[Saved data entries]

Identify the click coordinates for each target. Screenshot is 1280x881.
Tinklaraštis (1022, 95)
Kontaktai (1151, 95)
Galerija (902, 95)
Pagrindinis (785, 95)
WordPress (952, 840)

What the task requires: Print the entries above exactly as they were written, down to the last line.

Output:
Identify the click coordinates for each target. Screenshot is 1280x881.
Tinklaraštis (1022, 95)
Kontaktai (1151, 95)
Galerija (902, 95)
Pagrindinis (785, 95)
WordPress (952, 840)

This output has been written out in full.